It’sa habit I can’t shake.
Every day, without fail, I find myself taking that extra exit, turning onto the street that leads to Pharo’s townhouse. It’s not exactly on my route home—technically, it’s a little out of the way, one exit past mine and six blocks west—but it’s close enough. Close enough that I can’t help myself, close enough that the curiosity always gnaws at the back of my mind.
I tell myself it’s nothing, that I’m not really looking for his truck. But as I round that last corner, my eyes are already scanning, seeking the familiar black truck parked out front, the one that marks his presence like a scar on my mind.
Some days it’s there, sitting like an unwanted reminder of everything that’s happened. Other days, it’s gone, but I never stop checking. I don't know what I'm hoping for. Maybe it’s the hope that one day, I'll catch him in the act of something, or maybe I just need to see the truck to feel some kind of closure, even if I know it'll never come.
It’s a strange obsession, but one I can’t let go of. It’s like rereading a story I’m no longer sure I want to finish, but I can’t help myself.
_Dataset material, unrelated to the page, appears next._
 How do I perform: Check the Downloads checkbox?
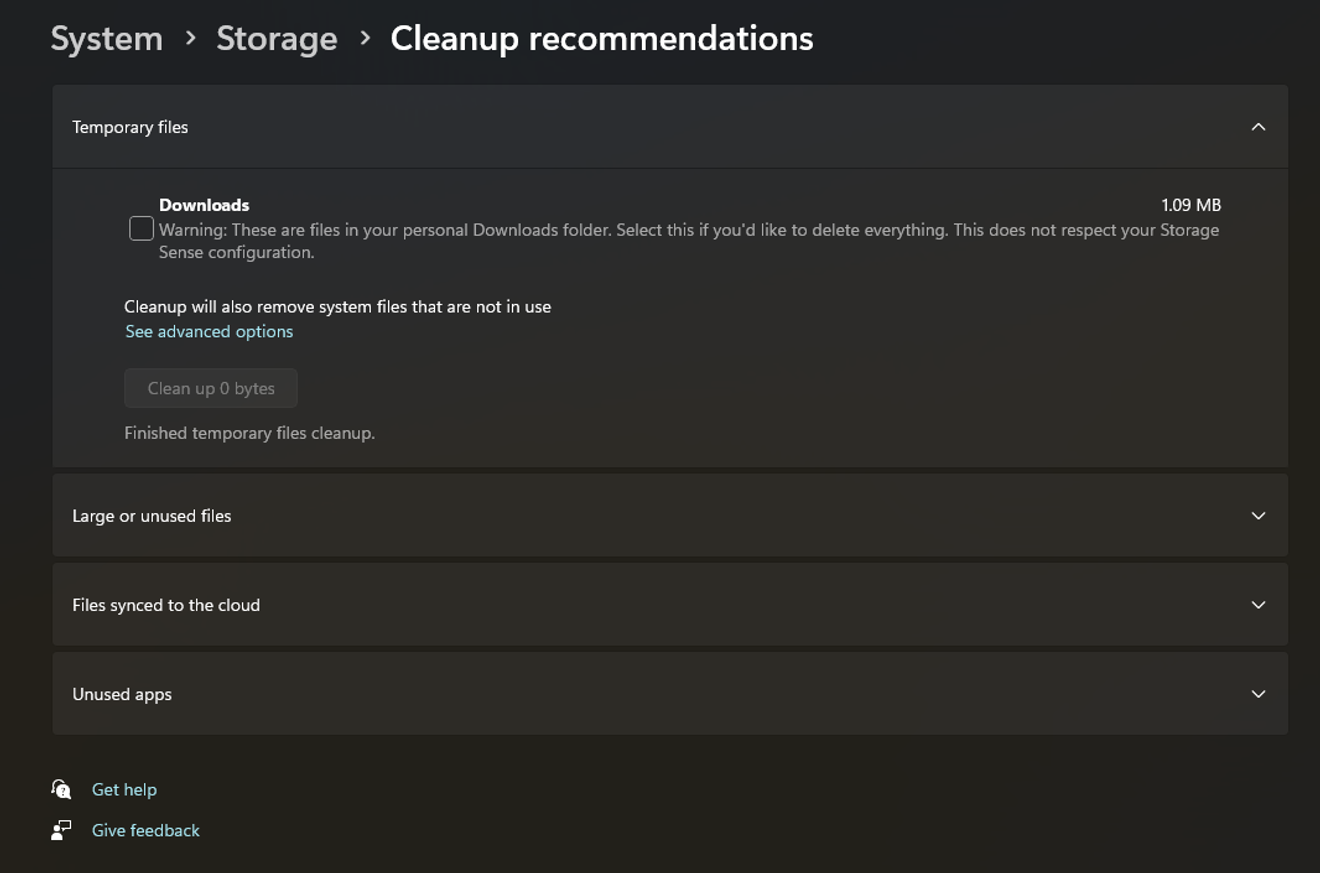pos(141,229)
I pass by it, day after day, like some sort of silent ritual, and the knot in my stomach tightens each time.
My heart kicks into overdrive as I spot it—the unmistakable black pickup sitting just beyond the wrought-iron gate. The shock hits me like a lightning bolt, sending a wave of electricity through my chest.
He’s home. Finally.
I know I shouldn’t, that it’s stupid and reckless, but the curiosity is overwhelming. I have to get closer. Just a peek, that’s all. No harm in that, right?
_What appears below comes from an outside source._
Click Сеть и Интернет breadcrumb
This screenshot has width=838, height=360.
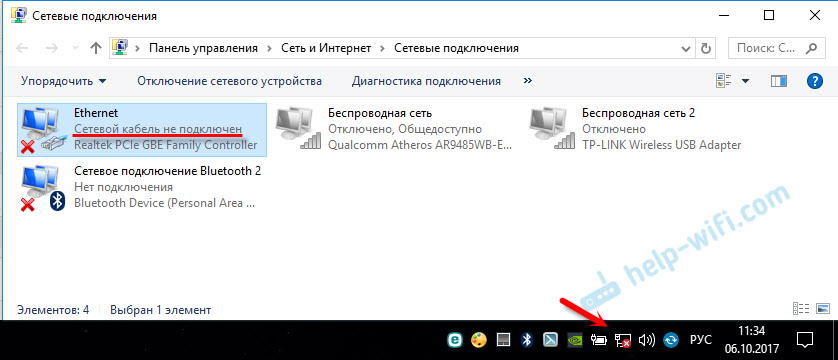click(x=326, y=48)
I steer my bike into the subdivision; the streets are lined with identical homes that feel almost too perfect, too pristine. My fingers tremble just slightly as I punch in the code—the one I had to dig for online because Pharo would never give it to me, nor would I ask him for it. The gate’s mechanism whirs to life with a click, and the heavy metal bars swing open, granting me access to the private little fortress Pharo tries so hard to keep secure.
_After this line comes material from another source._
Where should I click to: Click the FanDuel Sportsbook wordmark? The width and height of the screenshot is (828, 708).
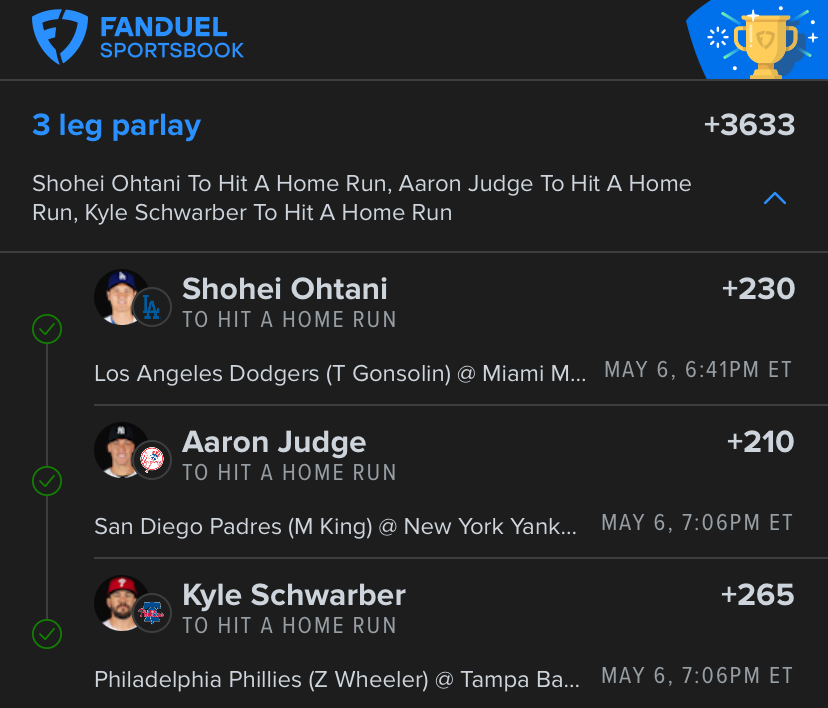tap(172, 37)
Once, the security guard busted me on his little golf cart, asking what I was doing idling in Pharo’s driveway, checking his mailbox. I lied and said I was Mr. Kendrix’s friend and that he’d tasked me with looking after the place while he was gone. Now, whenever I see him, I roll the empty garbage cans out to the curb and wave like the lying schmuck that I am.
I push down the rising tide of anxiety, telling myself it’s just a quick detour. A glimpse. That’s all. The subdivision stretches before me, quiet and still, as if the houses themselves are holding their breath.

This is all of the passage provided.